On Mon, Nov 26, 2012 at 11:01 PM, Eric S. Raymond <[email protected]> wrote:
> Felipe Contreras <[email protected]>:
>> 1) I tried it, and it doesn't seem to import (pack?) are repository
>> with sub-directories in it
>
> I'll make sure my regression test checks this case. The options to git
> ls-files are a bit confusing and it's possible my invocation of it
> needs to change.
Might be easier to just call 'git ls-files --with-three foo', but I
don't see the point of those calls:
% git --work-tree=unpacked/1 checkout master
% git --work-tree=unpacked/1 add -A
Should work just fine.
>> 2) Using 'git fast-import' is probably simpler, and more efficient
>
> That might well be. I'm not worried about "efficiency" in this context
> but reducing the code size is significant and I'm willing to re-code
> to do that.
I don't see how the code-size would increase dramatically.
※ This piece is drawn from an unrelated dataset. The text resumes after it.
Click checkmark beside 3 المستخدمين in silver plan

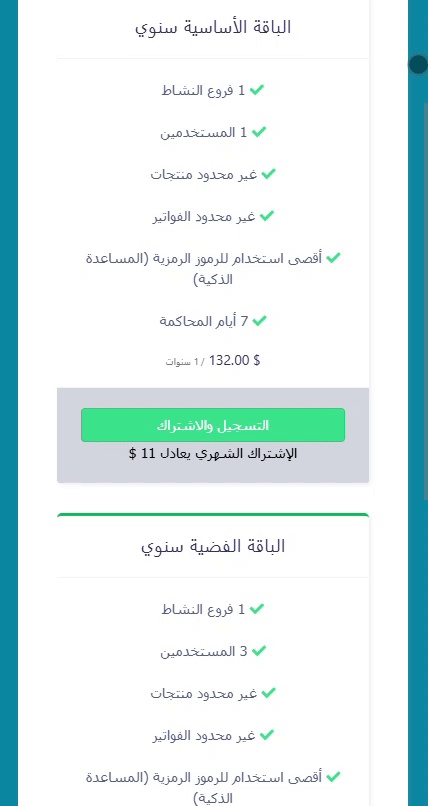(x=259, y=651)

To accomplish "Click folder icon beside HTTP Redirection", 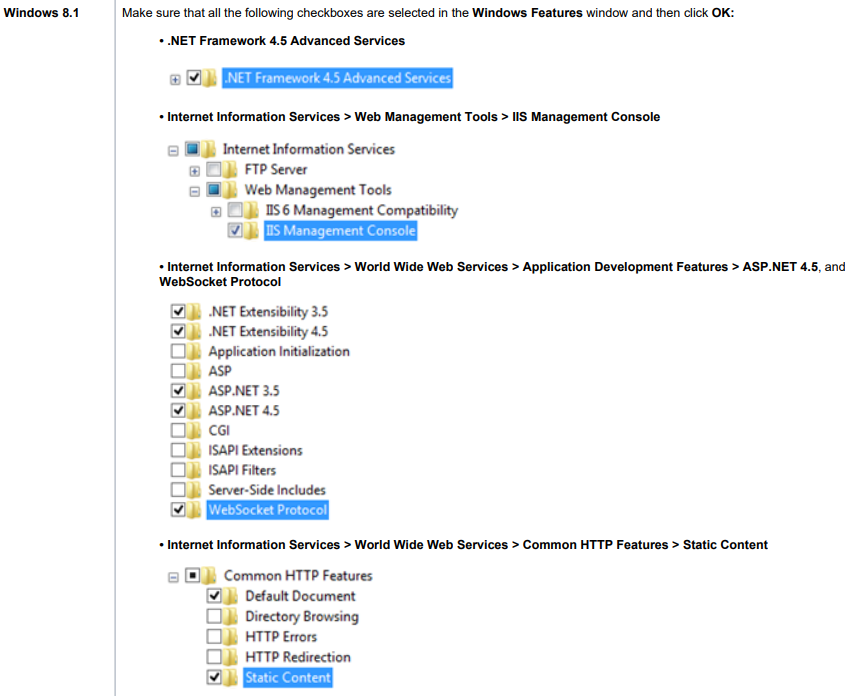I will (x=235, y=657).
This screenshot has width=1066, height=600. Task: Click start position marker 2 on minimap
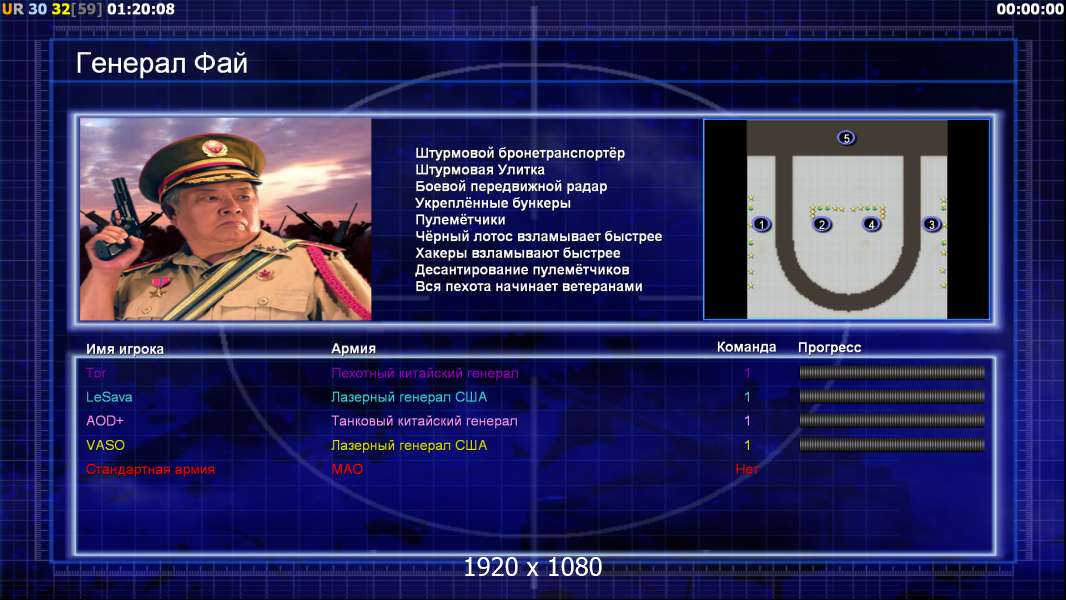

>> Here is a proof of concept I wrote in ruby that is half the size, and
>> seems to implement the same functionality.
>
> Not anywhere near the same. It only handles commits, not tags.
The attached code doesn't handle tags either.
> It doesn't issue delete ops.
What do you mean?
out.puts 'deleteall' <- All current files are removed
And then added.
> And it doesn't rebuild branch heads.
What do you mean? Your code only exports a single branch, the branch
that is currently checked out. And then:
git reset --hard >/dev/null; git checkout master >/dev/null 2>&1
It's resuming to 'master', which might not be the branch the user had
checkout out, and might not even exist.
> If I were willing to omit those features, I'm sure I could halve
> the size of my implementation, too. Of course, it would then be
> almost completely useless...
That's what the code currently does.
Do you want me to show you step by step how they do *exactly the
same*? Of course, I would need to fix your version first so that it
doesn't crash with sub-directories.
>> The format is exactly the
>> same, but I think it should be modified to be more efficient.
>
> I'm not wedded to the log format as it is, so I'll cheerfully
> take suggestions about it.
>
> Be aware, however, that I consider easy editability by human beings
> much more important than squeezing the last microsecond out of the
> processing time. So, for example, I won't use data byte counts rather
> than end delimiters, the way import streams do.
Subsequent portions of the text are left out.